Create a nice and illustrative image of the results, with the the spillway, streamlines and an isosurface at alpha1=0.5 (what does that mean?) (final timestep only).
Restart the simulation and run another 15 seconds (if you stopped at 30 seconds). Re-run the postprocessing and check the difference in final surface elevation. Has the solution converged?
Use the "calculator" utility in Paraview, and calculate the volume flow of water out of the domain at any time. The procedure is roughly the same as when we plotted the free surface elevation. Is 30 seconds of simulation time enough to reach steady state?
7: Futher work
There are a lot of interesting exercises that can be done based on this tutorial. Here are a few:
- Adjust the height of the inflow region (and the inflow velocity) to match the free surface elevation recorded previously. Did this change the results?

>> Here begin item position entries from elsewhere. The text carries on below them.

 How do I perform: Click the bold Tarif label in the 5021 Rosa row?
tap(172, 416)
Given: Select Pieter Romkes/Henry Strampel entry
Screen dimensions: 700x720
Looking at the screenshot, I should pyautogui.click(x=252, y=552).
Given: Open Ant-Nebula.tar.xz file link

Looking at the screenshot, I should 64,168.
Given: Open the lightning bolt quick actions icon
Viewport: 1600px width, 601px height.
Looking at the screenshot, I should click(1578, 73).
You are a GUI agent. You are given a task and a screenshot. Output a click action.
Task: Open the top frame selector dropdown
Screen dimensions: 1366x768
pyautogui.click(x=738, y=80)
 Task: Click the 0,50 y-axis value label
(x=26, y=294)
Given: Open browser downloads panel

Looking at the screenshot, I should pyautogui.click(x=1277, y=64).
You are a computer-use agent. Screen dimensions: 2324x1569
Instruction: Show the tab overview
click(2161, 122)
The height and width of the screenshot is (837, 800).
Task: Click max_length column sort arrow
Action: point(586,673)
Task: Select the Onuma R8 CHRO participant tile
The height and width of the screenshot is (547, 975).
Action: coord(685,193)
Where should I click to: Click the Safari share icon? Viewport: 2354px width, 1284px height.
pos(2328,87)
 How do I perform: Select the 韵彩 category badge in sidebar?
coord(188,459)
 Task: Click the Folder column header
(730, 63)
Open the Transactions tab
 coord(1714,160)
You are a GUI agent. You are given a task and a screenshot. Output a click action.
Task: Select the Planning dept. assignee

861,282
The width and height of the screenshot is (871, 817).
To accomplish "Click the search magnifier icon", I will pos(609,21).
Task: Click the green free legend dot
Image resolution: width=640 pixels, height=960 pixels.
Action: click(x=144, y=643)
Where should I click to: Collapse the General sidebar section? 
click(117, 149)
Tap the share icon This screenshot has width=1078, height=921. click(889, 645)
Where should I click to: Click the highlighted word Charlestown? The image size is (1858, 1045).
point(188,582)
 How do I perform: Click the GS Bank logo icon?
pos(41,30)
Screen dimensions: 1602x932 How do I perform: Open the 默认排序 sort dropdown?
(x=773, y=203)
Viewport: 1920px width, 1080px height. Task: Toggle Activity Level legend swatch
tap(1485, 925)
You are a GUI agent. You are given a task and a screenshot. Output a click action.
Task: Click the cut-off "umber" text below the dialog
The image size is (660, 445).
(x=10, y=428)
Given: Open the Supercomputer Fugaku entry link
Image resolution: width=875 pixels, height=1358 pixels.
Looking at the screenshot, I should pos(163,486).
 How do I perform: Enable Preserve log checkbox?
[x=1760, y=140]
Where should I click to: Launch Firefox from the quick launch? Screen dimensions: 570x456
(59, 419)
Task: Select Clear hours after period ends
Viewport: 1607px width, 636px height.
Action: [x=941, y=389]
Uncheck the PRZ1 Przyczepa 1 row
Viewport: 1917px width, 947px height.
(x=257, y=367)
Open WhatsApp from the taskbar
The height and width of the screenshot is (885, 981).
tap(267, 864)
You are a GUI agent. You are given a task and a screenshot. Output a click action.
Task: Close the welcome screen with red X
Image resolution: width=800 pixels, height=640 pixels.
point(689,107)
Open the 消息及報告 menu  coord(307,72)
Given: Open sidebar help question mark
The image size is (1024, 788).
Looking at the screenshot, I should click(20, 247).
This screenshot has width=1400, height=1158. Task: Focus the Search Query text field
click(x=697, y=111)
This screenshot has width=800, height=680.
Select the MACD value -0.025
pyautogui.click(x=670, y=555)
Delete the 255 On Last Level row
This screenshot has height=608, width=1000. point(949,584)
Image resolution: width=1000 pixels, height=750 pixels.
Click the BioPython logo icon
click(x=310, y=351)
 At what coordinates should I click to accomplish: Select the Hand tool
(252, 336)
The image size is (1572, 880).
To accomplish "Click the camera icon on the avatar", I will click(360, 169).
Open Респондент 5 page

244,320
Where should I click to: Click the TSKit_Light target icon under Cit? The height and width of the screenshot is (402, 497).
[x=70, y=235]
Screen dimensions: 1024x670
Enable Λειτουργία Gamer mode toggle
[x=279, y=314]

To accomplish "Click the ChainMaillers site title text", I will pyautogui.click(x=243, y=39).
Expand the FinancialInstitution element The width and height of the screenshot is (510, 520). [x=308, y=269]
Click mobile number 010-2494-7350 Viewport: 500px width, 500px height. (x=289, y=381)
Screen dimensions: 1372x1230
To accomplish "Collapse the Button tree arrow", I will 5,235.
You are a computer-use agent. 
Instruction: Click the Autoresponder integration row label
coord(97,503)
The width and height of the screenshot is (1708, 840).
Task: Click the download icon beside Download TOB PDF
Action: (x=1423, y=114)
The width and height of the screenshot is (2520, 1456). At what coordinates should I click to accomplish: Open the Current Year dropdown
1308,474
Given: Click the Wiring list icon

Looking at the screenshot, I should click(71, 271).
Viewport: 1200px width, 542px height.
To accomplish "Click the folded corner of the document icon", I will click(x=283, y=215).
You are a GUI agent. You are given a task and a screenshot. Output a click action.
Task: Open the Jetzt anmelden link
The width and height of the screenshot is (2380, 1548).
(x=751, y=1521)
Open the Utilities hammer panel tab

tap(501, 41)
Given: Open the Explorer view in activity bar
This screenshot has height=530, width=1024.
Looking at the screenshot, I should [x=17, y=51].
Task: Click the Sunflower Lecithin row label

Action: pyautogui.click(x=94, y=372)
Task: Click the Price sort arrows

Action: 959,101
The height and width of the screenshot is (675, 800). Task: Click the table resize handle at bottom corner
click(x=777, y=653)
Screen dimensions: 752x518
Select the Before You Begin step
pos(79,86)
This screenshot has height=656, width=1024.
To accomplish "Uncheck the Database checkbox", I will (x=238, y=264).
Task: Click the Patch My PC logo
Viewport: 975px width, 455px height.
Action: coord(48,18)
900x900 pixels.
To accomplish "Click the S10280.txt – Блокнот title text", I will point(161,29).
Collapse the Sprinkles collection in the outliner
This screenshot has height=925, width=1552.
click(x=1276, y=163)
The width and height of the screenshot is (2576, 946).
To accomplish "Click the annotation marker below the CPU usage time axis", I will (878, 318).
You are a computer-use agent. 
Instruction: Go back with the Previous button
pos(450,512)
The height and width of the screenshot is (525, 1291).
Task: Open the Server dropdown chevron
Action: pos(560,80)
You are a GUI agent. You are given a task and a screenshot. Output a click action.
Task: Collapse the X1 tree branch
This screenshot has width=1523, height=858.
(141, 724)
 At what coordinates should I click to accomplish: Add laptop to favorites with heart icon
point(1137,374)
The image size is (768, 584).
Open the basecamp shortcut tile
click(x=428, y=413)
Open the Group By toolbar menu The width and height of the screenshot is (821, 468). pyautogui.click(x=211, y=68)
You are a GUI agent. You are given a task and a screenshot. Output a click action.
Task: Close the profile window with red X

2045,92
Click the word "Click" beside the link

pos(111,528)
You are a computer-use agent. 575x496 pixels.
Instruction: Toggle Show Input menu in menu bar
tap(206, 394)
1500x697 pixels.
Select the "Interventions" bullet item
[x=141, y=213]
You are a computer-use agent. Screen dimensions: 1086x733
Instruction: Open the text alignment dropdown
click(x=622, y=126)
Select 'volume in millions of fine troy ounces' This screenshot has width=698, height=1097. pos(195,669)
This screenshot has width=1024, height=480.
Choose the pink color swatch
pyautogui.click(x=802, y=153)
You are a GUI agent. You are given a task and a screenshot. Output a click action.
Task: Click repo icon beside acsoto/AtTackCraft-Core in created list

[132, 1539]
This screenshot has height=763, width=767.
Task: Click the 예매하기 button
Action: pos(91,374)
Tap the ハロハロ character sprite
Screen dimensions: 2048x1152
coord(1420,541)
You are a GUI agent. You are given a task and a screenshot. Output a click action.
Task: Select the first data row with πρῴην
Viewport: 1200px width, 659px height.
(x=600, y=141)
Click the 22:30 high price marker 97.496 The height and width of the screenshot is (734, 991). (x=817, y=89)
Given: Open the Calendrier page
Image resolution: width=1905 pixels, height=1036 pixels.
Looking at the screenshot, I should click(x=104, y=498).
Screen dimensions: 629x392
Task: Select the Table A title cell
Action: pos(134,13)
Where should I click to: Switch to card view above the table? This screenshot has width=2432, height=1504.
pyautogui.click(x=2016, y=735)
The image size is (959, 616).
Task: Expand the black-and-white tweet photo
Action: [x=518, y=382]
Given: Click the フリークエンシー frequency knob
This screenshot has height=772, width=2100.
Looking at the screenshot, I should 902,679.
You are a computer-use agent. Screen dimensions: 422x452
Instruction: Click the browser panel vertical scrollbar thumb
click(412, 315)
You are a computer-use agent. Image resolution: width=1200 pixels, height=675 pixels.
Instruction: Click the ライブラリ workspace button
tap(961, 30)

- When doing CFD simulations (and other simulations as well) it is common to make the mesh as fine as the computing resources allow within the boundaries of your desired solution time. Now try to make the background mesh as coarse as possible, make refinements where needed, and see how far down you can get the solution time!
- Is the "inlet length" (the length from the inlet to the dam) long enough? Will a longer inlet change the surface elevation?
- Read about swak4Foam and follow the basic example given to measure surface elevation at runtime and make a new and better inlet.
You can download all necessary case files in spillway.tar.gz. Scripts to run and clean the case is also attached.